**WHAT THIS TASK INVOLVES**
Output only the lines from the start of the entries through the line holding "Select the car driving mode tab". Each line must match the original exactly.

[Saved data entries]
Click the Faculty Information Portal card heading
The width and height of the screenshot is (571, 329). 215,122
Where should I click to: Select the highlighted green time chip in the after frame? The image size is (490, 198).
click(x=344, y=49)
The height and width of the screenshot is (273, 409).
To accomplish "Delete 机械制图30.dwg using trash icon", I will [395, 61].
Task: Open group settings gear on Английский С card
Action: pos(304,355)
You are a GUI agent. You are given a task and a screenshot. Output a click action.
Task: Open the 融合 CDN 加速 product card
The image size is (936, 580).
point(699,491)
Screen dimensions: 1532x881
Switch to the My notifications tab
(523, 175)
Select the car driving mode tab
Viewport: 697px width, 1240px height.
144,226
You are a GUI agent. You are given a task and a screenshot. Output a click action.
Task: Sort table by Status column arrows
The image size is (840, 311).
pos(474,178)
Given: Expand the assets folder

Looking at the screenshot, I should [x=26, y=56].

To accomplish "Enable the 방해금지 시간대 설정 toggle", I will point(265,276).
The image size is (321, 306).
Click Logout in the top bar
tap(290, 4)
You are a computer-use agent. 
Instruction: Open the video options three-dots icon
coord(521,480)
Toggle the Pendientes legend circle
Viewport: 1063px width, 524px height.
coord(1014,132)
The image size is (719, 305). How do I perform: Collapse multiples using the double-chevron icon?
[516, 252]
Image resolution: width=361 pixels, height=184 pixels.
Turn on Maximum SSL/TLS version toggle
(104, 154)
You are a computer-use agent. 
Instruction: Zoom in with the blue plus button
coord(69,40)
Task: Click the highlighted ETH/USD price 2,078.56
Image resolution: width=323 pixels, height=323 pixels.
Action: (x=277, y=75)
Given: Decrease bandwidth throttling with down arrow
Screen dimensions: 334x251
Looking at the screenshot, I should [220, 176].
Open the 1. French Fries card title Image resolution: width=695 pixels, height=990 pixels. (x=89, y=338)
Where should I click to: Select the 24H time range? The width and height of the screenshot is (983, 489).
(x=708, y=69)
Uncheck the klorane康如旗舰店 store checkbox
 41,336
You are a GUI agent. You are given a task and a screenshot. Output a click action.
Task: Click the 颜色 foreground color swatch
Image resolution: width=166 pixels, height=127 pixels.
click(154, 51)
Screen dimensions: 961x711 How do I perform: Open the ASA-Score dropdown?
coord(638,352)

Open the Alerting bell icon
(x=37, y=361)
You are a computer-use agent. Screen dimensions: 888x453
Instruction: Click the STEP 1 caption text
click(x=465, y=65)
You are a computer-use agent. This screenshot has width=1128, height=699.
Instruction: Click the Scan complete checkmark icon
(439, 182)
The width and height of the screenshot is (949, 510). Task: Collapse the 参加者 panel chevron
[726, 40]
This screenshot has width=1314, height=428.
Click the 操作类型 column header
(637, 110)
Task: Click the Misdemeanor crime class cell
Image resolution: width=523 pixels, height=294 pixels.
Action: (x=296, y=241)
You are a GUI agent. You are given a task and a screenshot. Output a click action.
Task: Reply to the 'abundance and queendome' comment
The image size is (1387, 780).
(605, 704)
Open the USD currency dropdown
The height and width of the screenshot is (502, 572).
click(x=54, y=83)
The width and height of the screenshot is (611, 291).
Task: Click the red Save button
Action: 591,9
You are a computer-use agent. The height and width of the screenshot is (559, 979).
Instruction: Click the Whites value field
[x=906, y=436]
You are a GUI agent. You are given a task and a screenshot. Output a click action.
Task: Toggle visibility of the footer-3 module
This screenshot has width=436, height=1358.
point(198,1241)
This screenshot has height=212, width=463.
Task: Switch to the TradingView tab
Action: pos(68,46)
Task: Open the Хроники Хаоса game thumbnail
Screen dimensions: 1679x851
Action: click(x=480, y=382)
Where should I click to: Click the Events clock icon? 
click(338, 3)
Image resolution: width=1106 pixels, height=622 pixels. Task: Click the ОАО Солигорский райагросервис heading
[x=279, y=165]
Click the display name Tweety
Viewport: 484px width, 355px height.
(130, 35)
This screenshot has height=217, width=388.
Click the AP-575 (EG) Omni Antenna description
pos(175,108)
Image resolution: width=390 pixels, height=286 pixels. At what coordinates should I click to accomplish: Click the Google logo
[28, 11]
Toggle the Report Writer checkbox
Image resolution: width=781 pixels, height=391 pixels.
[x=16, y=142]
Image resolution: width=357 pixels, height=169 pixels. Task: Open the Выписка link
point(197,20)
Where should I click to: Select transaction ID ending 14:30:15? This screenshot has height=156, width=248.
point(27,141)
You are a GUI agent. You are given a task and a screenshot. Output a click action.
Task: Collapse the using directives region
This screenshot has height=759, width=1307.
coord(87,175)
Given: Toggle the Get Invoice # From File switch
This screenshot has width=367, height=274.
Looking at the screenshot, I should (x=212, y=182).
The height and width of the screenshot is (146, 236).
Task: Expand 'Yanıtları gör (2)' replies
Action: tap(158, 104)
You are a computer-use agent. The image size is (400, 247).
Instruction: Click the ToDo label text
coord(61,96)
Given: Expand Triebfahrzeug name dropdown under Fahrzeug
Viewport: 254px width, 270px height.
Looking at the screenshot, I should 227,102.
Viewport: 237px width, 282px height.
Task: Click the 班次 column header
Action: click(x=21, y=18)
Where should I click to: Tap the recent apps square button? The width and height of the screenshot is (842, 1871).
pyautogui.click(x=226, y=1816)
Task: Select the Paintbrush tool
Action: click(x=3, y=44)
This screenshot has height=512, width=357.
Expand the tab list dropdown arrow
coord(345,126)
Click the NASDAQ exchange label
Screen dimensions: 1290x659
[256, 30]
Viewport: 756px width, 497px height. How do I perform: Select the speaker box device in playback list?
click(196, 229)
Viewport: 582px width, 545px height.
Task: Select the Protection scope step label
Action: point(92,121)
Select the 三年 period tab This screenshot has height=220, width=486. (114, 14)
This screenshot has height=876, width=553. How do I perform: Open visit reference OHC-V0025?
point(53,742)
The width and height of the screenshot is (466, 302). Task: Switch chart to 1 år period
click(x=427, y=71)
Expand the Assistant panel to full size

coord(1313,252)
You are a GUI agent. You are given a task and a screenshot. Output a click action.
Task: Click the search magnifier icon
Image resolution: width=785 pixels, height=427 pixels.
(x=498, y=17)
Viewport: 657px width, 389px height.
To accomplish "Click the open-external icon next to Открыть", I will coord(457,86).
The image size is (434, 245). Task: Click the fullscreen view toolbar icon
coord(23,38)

**RESPONSE**
Click the Faculty Information Portal card heading
The width and height of the screenshot is (571, 329). 215,122
Where should I click to: Select the highlighted green time chip in the after frame? The image size is (490, 198).
click(x=344, y=49)
The height and width of the screenshot is (273, 409).
To accomplish "Delete 机械制图30.dwg using trash icon", I will [395, 61].
Task: Open group settings gear on Английский С card
Action: pos(304,355)
You are a GUI agent. You are given a task and a screenshot. Output a click action.
Task: Open the 融合 CDN 加速 product card
The image size is (936, 580).
point(699,491)
Screen dimensions: 1532x881
Switch to the My notifications tab
(523, 175)
Select the car driving mode tab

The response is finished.